**GIVEN TASK A:**
In the records, reproduce everything from the line containing "Given: Open the 插入 menu tab" down to the end of the records, leaving out the pictures.

**TEXT:**
# # # #
Reputation: 3223
Firstly, I understand that comments aren't valid json. That said, for some reason this .json file I have to process has comments at the start of lines and at the end of lines.
How can i handle this in python and basically load the .json file but ignore the comments so that I can process it? I am currently doing the following:
with open('/home/sam/Lean/Launcher/bin/Debug/config.json', 'r') as f:
config_data=json.load(f)
But this crashes at the json.load(f) command because the file f has comments in it.
I thought this would be a common problem but I can't find much online RE how to handle it in python. Someone suggested commentjson but that makes my script crash saying
ImportError: cannot import name 'dump'
When I import commentjson
Thoughts?
Edit: Here is a snippet of the json file i must process.
{
// this configuration file works by first loading all top-level
// configuration items and then will load the specified environment
// on top, this provides a layering affect. environment names can be
// anything, and just require definition in this file. There's
// two predefined environments, 'backtesting' and 'live', feel free
// to add more!
"environment": "backtesting",// "live-paper", "backtesting", "live-interactive", "live-interactive-iqfeed"
// algorithm class selector
"algorithm-type-name": "BasicTemplateAlgorithm",
// Algorithm language selector - options CSharp, FSharp, VisualBasic, Python, Java
"algorithm-language": "CSharp"
}
Upvotes: 13
Views: 10191
Reputation: 1
We use a powerful json preprocessor to solve this problem. Next to comments it supports also
Download: JsonPreprocessor (PyPI)
This allows common definitions and hierarchical structures for huge projects.
We use also a VSCode Plugin for JSONP syntax: test-fullautomation/vscode-jsonp (github.com)
# # # #
**GIVEN TASK B:**
From the forum thread on loading a JSON file with comments in Python, write out everything from "Edit: Here is" down to "to add more!".

**Records for locating described items:**
# # # #
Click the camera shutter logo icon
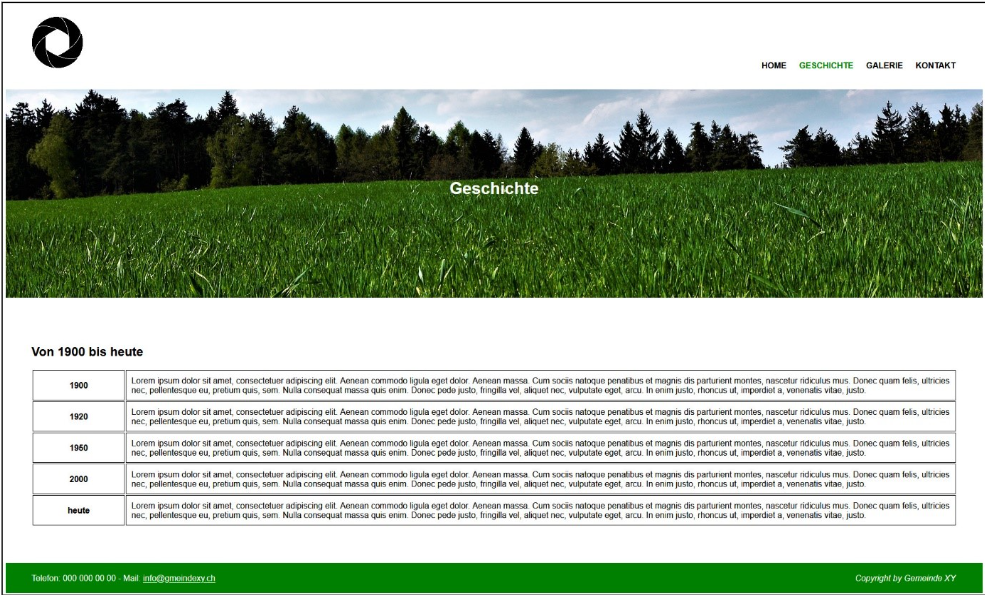 57,43
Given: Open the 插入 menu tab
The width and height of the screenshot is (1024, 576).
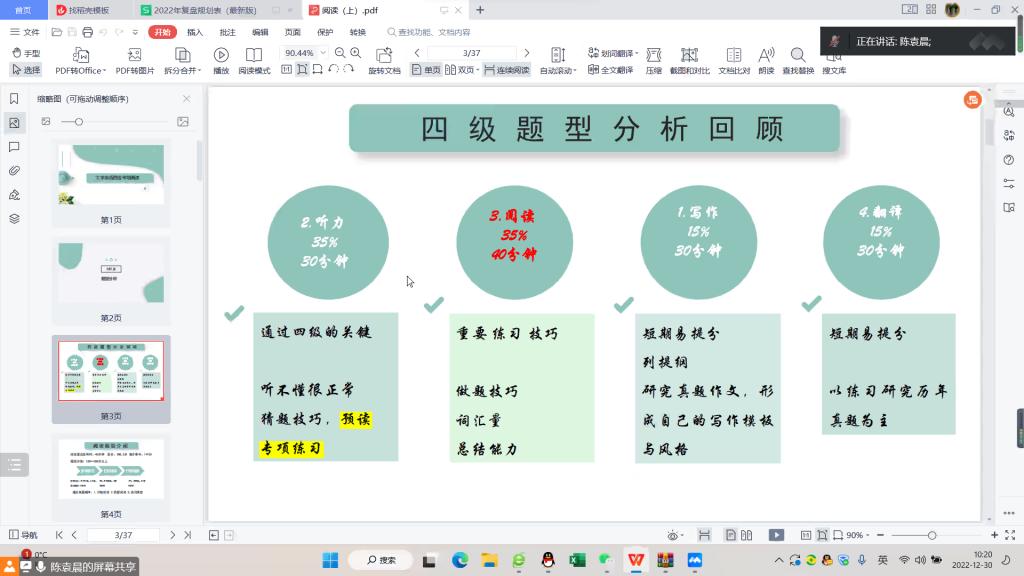Looking at the screenshot, I should pos(195,32).
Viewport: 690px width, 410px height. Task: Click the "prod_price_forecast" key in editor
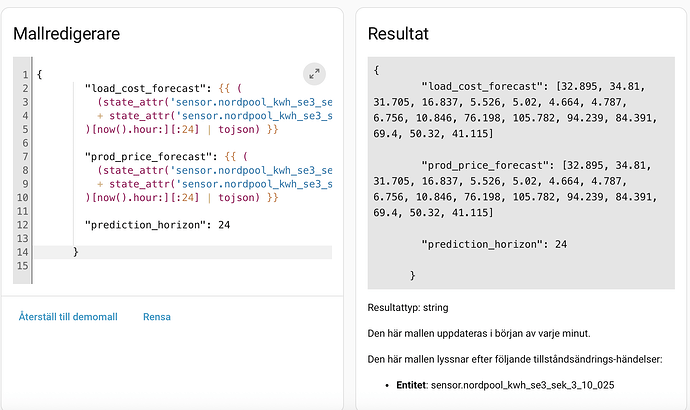pos(149,157)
# # # #
**WRITTEN SOLUTION A:**
Given: Open the 插入 menu tab
The width and height of the screenshot is (1024, 576).
Looking at the screenshot, I should pos(195,32).
Viewport: 690px width, 410px height. Task: Click the "prod_price_forecast" key in editor
pos(149,157)

**WRITTEN SOLUTION B:**
Edit: Here is a snippet of the json file i must process.
{
// this configuration file works by first loading all top-level
// configuration items and then will load the specified environment
// on top, this provides a layering affect. environment names can be
// anything, and just require definition in this file. There's
// two predefined environments, 'backtesting' and 'live', feel free
// to add more!